━━━ PAGE TEXT ━━━

That sounds like a good idea. Anyone else tried something like this on an Aergrind or similar? I suppose having a quick attachment like a socket would be very convenient.


----------



## Scotford (Apr 24, 2014)

Yeah electric screwdriver. I picked one up for a few holidays to go with a rhino and it worked well. Just use the lowest torque setting.


----------



## hotmetal (Oct 31, 2013)

Just a note of caution. I haven't tried it so anyone is free to disagree, but I'm pretty certain I remember somebody on here trying a drill and some hand grinder or other, and they melted the grinder. As has been suggested, probably the screwdriver on low speed and lowest torque is ok, but go easy. Don't swap the screwdriver for a drill.


----------



## Oblivion (Mar 5, 2018)

Something like this? You can even get a corkscrew adapter..

http://www.amazon.co.uk/Bosch-Cordless-Screwdriver-Integrated-Lithium-Ion/dp/B00XI610R0/ref=mp_s_a_1_10?ie=UTF8&qid=1529245099&sr=8-10-spons&pi=AC_SX236_SY340_FMwebp_QL65&keywords=electric+screwdrivers+cordless&psc=1


----------



## Dylan (Dec 5, 2011)

You would still need to grip the grinder - maybe slightly easier when using a screwdriver as it's not moving about so much but it won't completely eliminate the strain on your gripping hand.

Not that I have a solution for that, short of making up some kind of mount.


----------



## the_partisan (Feb 29, 2016)

How portable does it need to be? Something like the Wilfa is fairly small and will fit in a suitcase easily. I've taken it with me on a few trips


----------



## zeezaw (Nov 12, 2017)

Good tip regarding the electric screwdriver, I recall reading about that "mod" back when I used the Skerton as my main grinder but never implemented it. I will need to purchase a couple of bits to make it work, let me see what I can do and report back.


----------



## andlep (Apr 18, 2017)

I use an alocs portable grinder when travelling. Excellent quality product and very handy.

https://www.ebay.co.uk/itm/ALOCS-Electric-Portable-Coffee-Bean-Grinder-Fresh-Ground-Coffee-Machine-Outdoor-/323288686495


----------



## Dylan (Dec 5, 2011)

andlep said:


> I use an alocs portable grinder when travelling. Excellent quality product and very handy.

━━━

### DIRECTION 1
Write out the forum thread from "## the_partisan (Feb" to "and report back.".
### DIRECTION 2
Answer these questions from the forum thread.
(a) Which setting does Scotford advise using on the electric screwdriver?
(b) Which grinder does the_partisan say will fit in a suitcase easily?
(c) Which grinder did zeezaw use as a main grinder?
The records are not needed for any task here.

━━━ ENTRIES ━━━

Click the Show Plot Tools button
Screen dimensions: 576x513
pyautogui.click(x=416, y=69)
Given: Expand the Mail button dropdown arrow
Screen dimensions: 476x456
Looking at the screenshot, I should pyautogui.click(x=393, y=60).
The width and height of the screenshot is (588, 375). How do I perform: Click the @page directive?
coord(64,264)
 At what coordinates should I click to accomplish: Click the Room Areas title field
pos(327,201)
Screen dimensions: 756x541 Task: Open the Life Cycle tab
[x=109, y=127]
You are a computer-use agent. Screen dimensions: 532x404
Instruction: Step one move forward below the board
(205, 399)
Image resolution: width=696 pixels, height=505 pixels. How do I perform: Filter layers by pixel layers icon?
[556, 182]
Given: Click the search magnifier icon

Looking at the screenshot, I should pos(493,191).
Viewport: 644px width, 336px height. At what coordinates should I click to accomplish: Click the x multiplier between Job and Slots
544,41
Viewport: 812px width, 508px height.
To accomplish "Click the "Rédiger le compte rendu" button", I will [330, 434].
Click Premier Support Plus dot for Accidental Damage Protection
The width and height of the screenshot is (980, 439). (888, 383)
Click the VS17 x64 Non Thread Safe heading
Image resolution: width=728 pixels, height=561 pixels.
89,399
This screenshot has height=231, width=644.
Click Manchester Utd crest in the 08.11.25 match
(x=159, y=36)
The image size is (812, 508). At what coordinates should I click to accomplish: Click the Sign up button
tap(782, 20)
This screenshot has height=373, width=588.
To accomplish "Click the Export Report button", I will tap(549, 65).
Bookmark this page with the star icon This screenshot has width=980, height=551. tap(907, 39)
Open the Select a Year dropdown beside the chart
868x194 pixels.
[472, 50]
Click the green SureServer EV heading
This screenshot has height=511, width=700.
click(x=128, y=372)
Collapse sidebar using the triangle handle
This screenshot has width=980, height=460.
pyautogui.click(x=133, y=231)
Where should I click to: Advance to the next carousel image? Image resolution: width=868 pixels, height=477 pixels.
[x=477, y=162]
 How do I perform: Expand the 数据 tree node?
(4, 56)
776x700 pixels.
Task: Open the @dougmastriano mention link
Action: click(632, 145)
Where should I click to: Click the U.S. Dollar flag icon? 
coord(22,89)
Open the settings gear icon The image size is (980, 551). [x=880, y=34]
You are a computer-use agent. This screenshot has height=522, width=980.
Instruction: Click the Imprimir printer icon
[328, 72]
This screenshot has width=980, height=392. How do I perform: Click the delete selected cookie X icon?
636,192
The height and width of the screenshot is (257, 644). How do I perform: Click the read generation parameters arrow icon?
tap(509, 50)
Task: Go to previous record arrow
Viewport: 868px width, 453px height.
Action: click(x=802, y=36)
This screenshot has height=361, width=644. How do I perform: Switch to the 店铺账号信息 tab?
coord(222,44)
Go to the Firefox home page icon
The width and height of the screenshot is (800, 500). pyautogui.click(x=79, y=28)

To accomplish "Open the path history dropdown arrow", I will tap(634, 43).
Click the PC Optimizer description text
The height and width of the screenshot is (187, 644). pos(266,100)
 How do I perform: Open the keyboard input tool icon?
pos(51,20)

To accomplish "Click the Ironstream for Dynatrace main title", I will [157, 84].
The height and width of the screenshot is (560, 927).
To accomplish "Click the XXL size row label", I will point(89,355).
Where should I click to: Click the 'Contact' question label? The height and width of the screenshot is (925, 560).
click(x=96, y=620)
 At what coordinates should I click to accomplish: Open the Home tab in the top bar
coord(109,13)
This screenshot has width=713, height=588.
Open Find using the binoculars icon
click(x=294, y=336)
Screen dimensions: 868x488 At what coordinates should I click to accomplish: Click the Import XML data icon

━━━

### CORRECT OUTPUT 1
## the_partisan (Feb 29, 2016)

How portable does it need to be? Something like the Wilfa is fairly small and will fit in a suitcase easily. I've taken it with me on a few trips


----------



## zeezaw (Nov 12, 2017)

Good tip regarding the electric screwdriver, I recall reading about that "mod" back when I used the Skerton as my main grinder but never implemented it. I will need to purchase a couple of bits to make it work, let me see what I can do and report back.

### CORRECT OUTPUT 2
(a) The lowest torque setting.
(b) The Wilfa.
(c) The Skerton.